Count the lines in the records below that contain the string "width", treating uppercase and lowercase letters as distinct. Reply with the number alone.

(Element and text location data)
○ ○ ○ ○ ○
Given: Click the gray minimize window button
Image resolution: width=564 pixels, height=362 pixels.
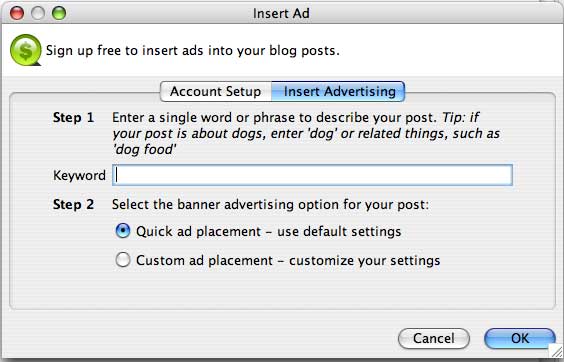Looking at the screenshot, I should point(38,13).
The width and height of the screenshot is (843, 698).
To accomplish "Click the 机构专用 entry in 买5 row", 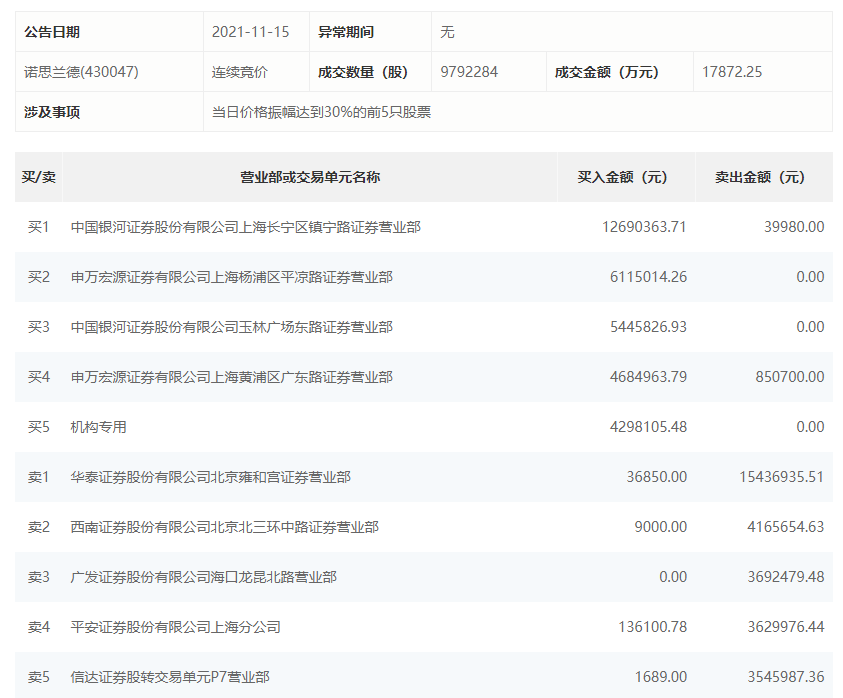I will tap(99, 427).
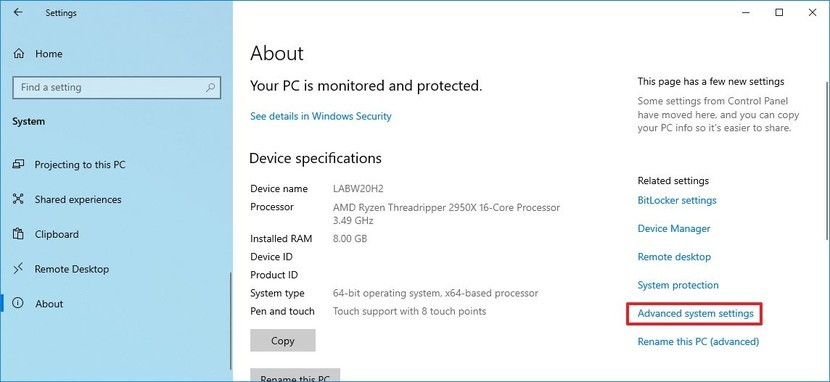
○ ○ ○ ○ ○
RESPONSE BELOW:
2